What to do -
Each line from the one containing "Tipo (121, 911)" onward, through the end of the entries, is to be transcribed exactly; nothing else is to be included.

= Beginning of Section =

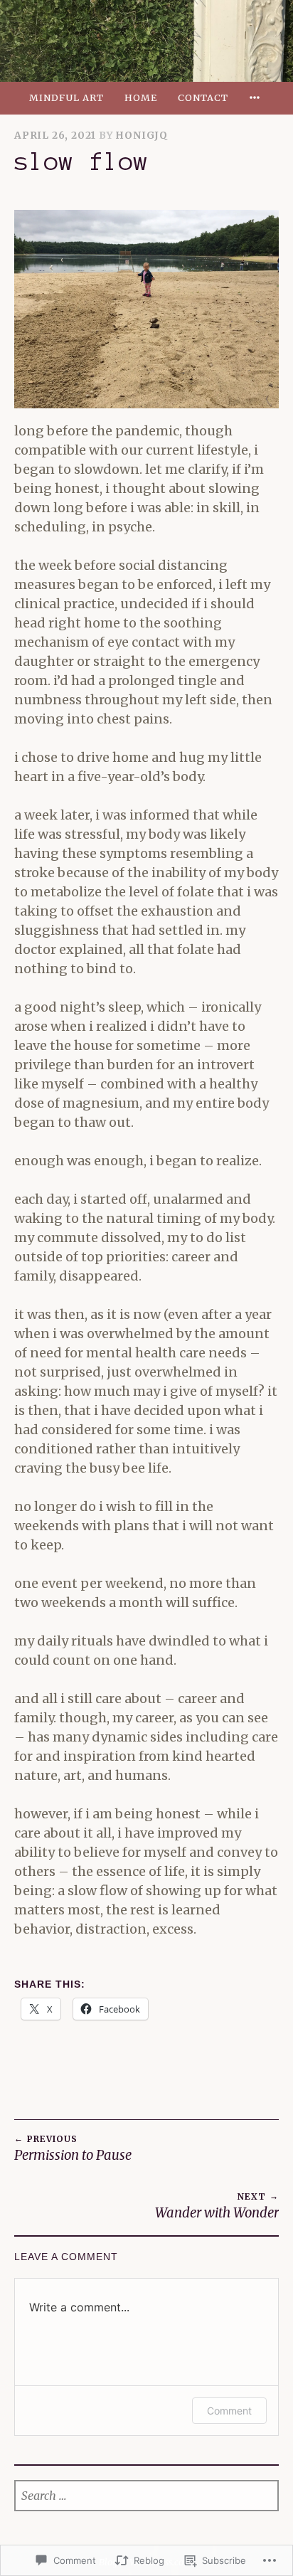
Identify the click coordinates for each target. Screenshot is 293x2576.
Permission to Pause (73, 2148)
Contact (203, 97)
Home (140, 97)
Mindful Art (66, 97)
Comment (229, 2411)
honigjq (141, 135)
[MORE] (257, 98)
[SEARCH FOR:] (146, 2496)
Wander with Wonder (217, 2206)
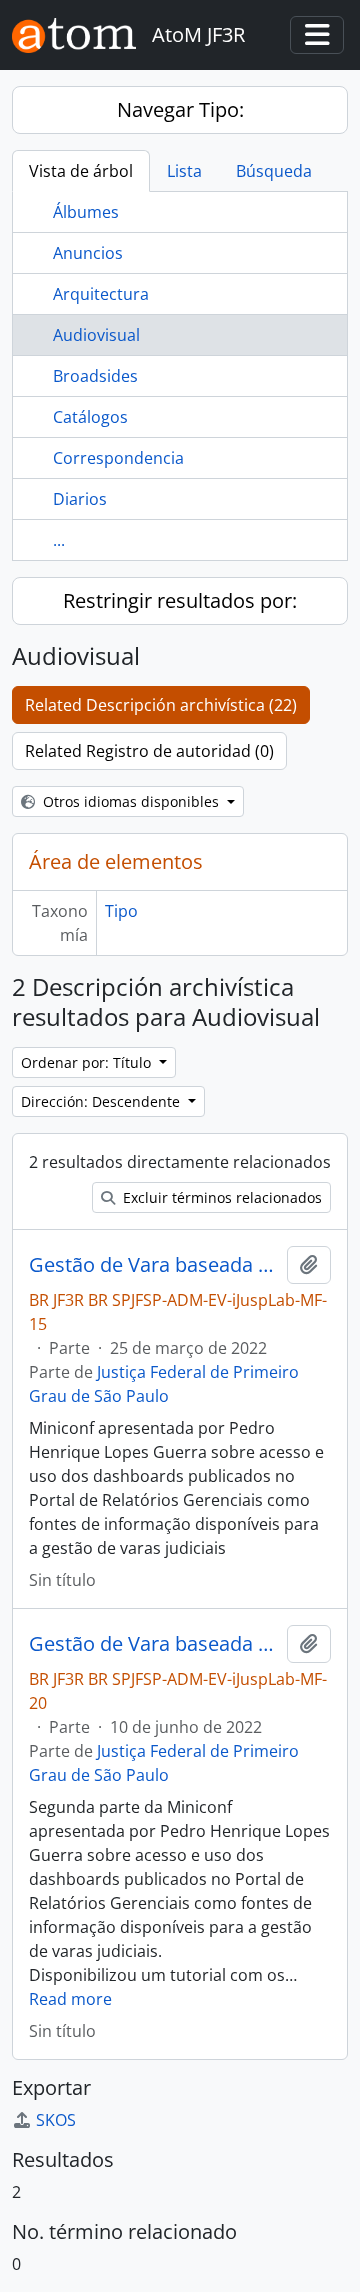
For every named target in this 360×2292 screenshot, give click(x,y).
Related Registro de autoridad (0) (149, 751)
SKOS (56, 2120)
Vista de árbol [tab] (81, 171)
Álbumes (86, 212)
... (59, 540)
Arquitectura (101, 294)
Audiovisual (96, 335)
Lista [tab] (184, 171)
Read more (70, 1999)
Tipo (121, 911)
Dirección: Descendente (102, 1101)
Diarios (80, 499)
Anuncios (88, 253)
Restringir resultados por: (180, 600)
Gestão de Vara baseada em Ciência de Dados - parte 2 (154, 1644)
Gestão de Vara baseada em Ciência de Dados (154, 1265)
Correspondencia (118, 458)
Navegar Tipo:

= End of Section =

The answer -
Tipo (121, 911)
Dirección: Descendente (102, 1101)
Diarios (80, 499)
Anuncios (88, 253)
Restringir resultados por: (180, 600)
Gestão de Vara baseada em Ciência de Dados - parte 2 (154, 1644)
Gestão de Vara baseada em Ciência de Dados (154, 1265)
Correspondencia (118, 458)
Navegar Tipo:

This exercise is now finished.